IN THE UNITED STATES DISTRICT COURT FOR THE EASTERN DISTRICT OF CALIFORNIA
March 17, 2010
DAVID E. EDWARDS, PLAINTIFF,
CSP SOLANO, ET AL., DEFENDANTS.
The opinion of the court was delivered by: Craig M. Kellison United States Magistrate Judge
Plaintiff, a state prisoner proceeding pro se, brings this civil rights action pursuant to 42 U.S.C. § 1983. Pursuant to the written consent of all parties, this case is before the undersigned as the presiding judge for all purposes, including entry of final judgment. See 28 U.S.C. § 636(c).
Pending before the court is Plaintiff's motion for temporary restraining order (Doc. 43). In his motion, Plaintiff seeks an order preventing defendants from transferring him to another prison during the pendency of this action.
The legal principles applicable to requests for injunctive relief, such as a temporary restraining order or preliminary injunction, are well established. To prevail, the moving party must show either a likelihood of success on the merits and the possibility of irreparable injury, or that serious questions are raised and the balance of hardships tips sharply in the movant's favor. See Coalition for Economic Equity v. Wilson, 122 F.3d 692, 700 (9th Cir. 1997); Oakland Tribune, Inc. v. Chronicle Publ'g Co., 762 F.2d 1374, 1376 (9th Cir. 1985). The two formulations represent two points on a sliding scale with the focal point being the degree of irreparable injury shown. See Oakland Tribune, 762 F.2d at 1376. Under any formulation of the test, however, the moving party must demonstrate that there exists a significant threat of irreparable injury. See id. In the absence of a significant showing of possible irreparable harm, the court need not reach the issue of likelihood of success on the merits. See id. The loss of money, or an injury whose measure of damages can be calculated in terms of money, will not be considered irreparable. See id. at 1334-35.
The standard for a temporary restraining order is essentially the same. The purpose in issuing a temporary restraining order is to preserve the status quo pending a more complete hearing. The cases contain limited discussion of the standards for issuing a temporary restraining order due to the fact that very few such orders can be appealed prior to the hearing on a preliminary injunction. It is apparent however, that requests for temporary restraining orders are governed by the same general standards that govern the issuance of a preliminary injunction. See New Motor Vehicle Bd. v. Orrin W. Fox Co., 434 U.S. 1345, 1347 n.2 (1977) (Rehnquist, J.); Los Angeles Unified Sch. Dist. v. United States Dist. Court, 650 F.2d 1004, 1008 (9th Cir. 1981) (Ferguson, J. dissenting); Century Time Ltd. v. Interchron Ltd., 729 F. Supp. 366, 368 (S.D.N.Y. 1990). In many cases the emphasis of the court is directed to irreparable harm and the balance of hardships because the merits of a controversy are often difficult to ascertain and adjudicate on short notice.
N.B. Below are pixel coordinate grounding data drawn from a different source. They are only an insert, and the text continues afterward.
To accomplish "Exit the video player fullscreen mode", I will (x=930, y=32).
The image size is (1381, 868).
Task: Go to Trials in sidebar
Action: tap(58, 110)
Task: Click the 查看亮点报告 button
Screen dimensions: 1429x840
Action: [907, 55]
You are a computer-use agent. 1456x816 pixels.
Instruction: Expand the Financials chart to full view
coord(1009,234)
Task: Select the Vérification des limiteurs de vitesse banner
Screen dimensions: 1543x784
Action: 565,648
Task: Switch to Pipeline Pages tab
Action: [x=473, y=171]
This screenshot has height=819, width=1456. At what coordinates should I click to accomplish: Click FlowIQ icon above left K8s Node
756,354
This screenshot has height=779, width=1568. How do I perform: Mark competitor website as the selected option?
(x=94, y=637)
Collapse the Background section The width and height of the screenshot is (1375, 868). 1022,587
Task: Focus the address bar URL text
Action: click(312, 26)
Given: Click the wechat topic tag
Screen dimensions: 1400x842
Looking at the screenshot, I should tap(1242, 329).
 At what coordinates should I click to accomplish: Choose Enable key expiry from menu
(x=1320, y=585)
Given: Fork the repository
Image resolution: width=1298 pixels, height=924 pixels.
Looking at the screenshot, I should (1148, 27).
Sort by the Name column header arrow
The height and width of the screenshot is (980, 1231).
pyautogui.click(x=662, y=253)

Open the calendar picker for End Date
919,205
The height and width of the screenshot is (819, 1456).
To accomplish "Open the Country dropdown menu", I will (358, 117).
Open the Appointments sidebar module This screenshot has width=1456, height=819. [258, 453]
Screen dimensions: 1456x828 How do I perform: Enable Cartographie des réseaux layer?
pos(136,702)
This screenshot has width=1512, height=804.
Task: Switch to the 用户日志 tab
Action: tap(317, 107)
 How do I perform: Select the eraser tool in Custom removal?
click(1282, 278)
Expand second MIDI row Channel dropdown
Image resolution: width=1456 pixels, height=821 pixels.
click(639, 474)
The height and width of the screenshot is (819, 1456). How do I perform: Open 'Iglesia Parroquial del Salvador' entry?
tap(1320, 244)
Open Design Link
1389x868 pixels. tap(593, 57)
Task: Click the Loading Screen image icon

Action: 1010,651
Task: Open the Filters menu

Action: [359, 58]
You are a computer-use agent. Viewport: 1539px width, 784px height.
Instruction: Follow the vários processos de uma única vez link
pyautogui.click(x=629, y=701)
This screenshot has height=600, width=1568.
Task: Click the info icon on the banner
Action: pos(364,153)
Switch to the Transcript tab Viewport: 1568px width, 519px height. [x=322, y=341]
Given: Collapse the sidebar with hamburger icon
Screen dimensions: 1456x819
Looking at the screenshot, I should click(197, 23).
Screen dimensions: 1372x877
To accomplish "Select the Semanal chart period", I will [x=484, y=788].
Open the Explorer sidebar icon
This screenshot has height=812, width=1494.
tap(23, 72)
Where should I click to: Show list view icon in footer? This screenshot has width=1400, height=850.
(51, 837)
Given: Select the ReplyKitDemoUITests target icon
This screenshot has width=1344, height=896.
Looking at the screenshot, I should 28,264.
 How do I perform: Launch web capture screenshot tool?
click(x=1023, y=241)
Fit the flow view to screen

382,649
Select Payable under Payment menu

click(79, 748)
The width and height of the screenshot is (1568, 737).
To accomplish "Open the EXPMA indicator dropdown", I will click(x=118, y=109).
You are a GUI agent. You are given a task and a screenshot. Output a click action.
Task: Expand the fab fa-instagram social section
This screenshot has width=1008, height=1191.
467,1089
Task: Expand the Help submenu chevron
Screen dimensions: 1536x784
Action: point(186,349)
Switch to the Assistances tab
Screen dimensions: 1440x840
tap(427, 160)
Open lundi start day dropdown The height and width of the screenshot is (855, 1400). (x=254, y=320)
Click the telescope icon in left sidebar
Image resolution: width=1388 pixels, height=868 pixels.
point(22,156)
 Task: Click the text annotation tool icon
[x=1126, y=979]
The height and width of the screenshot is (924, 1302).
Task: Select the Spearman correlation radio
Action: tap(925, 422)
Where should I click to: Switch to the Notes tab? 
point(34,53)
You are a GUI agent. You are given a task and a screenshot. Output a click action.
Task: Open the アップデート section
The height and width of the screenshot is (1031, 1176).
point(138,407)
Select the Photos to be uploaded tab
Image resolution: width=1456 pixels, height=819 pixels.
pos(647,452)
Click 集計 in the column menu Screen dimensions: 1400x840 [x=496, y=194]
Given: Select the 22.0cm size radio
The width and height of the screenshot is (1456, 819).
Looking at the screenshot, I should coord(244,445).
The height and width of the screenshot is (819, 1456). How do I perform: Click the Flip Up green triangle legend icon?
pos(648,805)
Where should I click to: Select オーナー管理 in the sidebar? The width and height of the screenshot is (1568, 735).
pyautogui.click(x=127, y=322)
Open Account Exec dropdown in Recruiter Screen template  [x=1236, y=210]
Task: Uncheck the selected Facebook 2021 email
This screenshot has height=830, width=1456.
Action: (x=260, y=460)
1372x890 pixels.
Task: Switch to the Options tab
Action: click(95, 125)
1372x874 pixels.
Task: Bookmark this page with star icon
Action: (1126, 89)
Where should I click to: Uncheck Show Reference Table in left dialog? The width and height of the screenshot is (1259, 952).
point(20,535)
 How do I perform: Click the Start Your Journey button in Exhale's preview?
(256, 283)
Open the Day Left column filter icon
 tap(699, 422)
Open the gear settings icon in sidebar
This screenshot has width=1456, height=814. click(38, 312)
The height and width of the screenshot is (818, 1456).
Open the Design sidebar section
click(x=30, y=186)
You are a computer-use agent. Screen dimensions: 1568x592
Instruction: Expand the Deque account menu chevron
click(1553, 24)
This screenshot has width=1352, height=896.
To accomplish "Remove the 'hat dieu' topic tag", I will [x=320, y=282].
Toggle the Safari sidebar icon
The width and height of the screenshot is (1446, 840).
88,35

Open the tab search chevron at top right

As outlined above, to obtain injunctive relief plaintiff must demonstrate a significant threat of irreparable injury. In this case, Plaintiff has not made such a showing. Specifically, Plaintiff does not state how his transfer to another prison will cause him any injury. Plaintiff will still be able to litigate this action regardless of where he is incarcerated. Plaintiff states such a transfer will interfere with his access to witnesses. However, Plaintiff does not explain how a transfer will eliminate all ability to communicate with his witnesses. Undoubtably, not being housed at the same facility will make such communication more difficult, but the court sees no reason why it will be impossible. There are many cases pending in the court where the witnesses are housed at a separate facility than the plaintiff, and there is no issue regarding communication. Moreover, prisoners do not have a liberty interest in avoiding being transferred to another prison. See Olim v. Wakinekona, 461 U.S. 238, 245 (1983).
Finally, Plaintiff claims he believes the transfer is in retaliation for bringing this action. While prisoners generally may not be transferred in retaliation for exercising their First Amendment rights, see Pratt v. Rowland, 65 F.3d 802, 806 (9th Cir. 1995), Plaintiff has not yet been transferred. He states he was brought in for his annual committee meeting, and his points were reduced by the committee in an attempt to transfer him. He does not state there is an immediate transfer order in place. And, even if Plaintiff is later transferred for a retaliatory purpose, there would still be no irreparable injury because such a transfer could give rise to a separate civil rights action for damages.
Accordingly, IT IS HEREBY ORDERED that Plaintiff's motion for temporary restraining order (Doc. 43) is denied.